Concurrency anomalies and Two-Phase Locking

AnomalyWhat happensIsolation level that prevents it
Dirty ReadT1 reads data modified by T2 which then rolls backREAD COMMITTED and above
Non-repeatable ReadT1 reads row, T2 updates it, T1 reads again — different resultREPEATABLE READ and above
Phantom ReadT1 queries rows, T2 inserts new matching rows, T1 re-queries — new rows appearSERIALIZABLE only
Lost UpdateT1 and T2 both read X, both modify — second overwrite loses firstAny proper locking

Two-Phase Locking (2PL): Growing phase — acquire locks, never release. Shrinking phase — release locks, never acquire new ones. If all transactions follow 2PL, the schedule is guaranteed conflict-serialisable. Strict 2PL: Hold all exclusive locks until commit/abort — prevents cascading rollbacks.

Deadlock — GATE numerical question type

Deadlock: T1 holds lock on A, waits for B; T2 holds lock on B, waits for A — circular wait.
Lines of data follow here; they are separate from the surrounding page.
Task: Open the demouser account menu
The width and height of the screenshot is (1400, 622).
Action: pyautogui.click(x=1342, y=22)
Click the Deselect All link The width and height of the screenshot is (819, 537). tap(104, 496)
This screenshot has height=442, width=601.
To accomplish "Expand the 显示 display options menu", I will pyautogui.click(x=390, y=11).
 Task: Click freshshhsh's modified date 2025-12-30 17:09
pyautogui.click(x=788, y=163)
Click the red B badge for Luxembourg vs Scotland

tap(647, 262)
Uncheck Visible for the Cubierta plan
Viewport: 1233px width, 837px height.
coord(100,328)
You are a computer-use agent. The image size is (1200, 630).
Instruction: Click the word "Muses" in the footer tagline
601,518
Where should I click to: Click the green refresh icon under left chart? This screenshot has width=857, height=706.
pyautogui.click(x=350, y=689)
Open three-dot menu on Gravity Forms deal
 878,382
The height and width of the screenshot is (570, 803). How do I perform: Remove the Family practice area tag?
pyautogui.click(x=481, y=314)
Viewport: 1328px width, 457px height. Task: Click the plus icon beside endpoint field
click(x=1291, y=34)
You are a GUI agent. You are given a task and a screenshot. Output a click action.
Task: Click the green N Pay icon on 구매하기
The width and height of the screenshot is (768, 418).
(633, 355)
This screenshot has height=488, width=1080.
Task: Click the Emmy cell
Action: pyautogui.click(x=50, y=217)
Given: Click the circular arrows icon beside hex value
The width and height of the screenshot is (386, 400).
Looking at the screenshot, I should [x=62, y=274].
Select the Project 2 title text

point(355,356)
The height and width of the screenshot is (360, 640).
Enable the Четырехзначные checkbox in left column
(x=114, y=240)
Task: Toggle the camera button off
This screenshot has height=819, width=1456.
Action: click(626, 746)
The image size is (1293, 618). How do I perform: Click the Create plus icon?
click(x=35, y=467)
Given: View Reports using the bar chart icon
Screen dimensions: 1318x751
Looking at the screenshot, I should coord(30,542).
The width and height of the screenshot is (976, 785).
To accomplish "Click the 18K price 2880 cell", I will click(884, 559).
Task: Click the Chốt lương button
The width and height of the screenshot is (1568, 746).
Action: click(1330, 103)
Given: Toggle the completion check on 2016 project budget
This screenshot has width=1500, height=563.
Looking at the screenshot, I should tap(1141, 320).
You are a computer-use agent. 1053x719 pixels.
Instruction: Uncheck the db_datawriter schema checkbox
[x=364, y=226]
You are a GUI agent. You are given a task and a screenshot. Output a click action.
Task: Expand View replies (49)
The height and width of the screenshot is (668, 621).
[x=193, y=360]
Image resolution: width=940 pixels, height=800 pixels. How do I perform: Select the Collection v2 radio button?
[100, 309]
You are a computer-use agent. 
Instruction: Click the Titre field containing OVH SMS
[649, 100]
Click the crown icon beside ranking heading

Detection: Wait-for graph — cycle = deadlock. Resolution: abort the youngest transaction (victim). Prevention: Wait-Die or Wound-Wait protocols.

Serializability and precedence graph

Checking conflict serializability

from collections import defaultdict

def is_conflict_serializable(schedule):
    """
    Schedule: list of (transaction_id, operation, data_item)
    Conflicts: same data item, different transactions, at least one write.
    Add edge Ti→Tj if Ti has conflicting op before Tj on same item.
    Cycle in graph = NOT serializable.
    """
    graph = defaultdict(set)
    for i in range(len(schedule)):
        ti, op_i, item_i = schedule[i]
        for j in range(i+1, len(schedule)):
            tj, op_j, item_j = schedule[j]
            if ti != tj and item_i == item_j and (op_i == 'W' or op_j == 'W'):
                graph[ti].add(tj)

    # DFS cycle detection
    visited, rec = set(), set()
    def dfs(node):
        visited.add(node); rec.add(node)
        for nb in graph[node]:
            if nb not in visited:
                if dfs(nb): return True
            elif nb in rec: return True
        rec.discard(node); return False

    txns = set(t for t,_,_ in schedule)
    return not any(dfs(t) for t in txns if t not in visited), dict(graph)

schedule = [('T1','R','A'),('T2','R','A'),('T1','W','A'),('T2','W','A')]
ok, g = is_conflict_serializable(schedule)
print(f"Serializable: {ok}, Graph: {g}")  # True, {T1:{T2}}

Practice questions (GATE-style)

  1. Precedence graph has cycle T1→T2→T3→T1. Is it conflict-serializable? (Answer: No — a cycle in the precedence graph means NOT conflict-serializable.)
  2. Which ACID property is enforced by write-ahead logging (WAL)? (Answer: Durability — WAL writes changes to disk log before modifying actual data. Crashed system replays log on recovery.)
  3. T1 holds a Shared (S) lock on X. Can T2 acquire an Exclusive (X) lock on X? (Answer: No — S-X locks conflict. T2 must wait. S-S: compatible. X-X: incompatible. S-X: incompatible.)
  4. Strict 2PL vs regular 2PL: (Answer: Strict 2PL holds all exclusive locks until commit/abort. Regular 2PL can release locks during shrinking phase before commit. Strict 2PL prevents cascading rollbacks.)
  5. Difference between dirty read and non-repeatable read: (Answer: Dirty read = reading uncommitted data from another transaction. Non-repeatable read = reading same row twice in one transaction and getting different results because another COMMITTED transaction modified it.)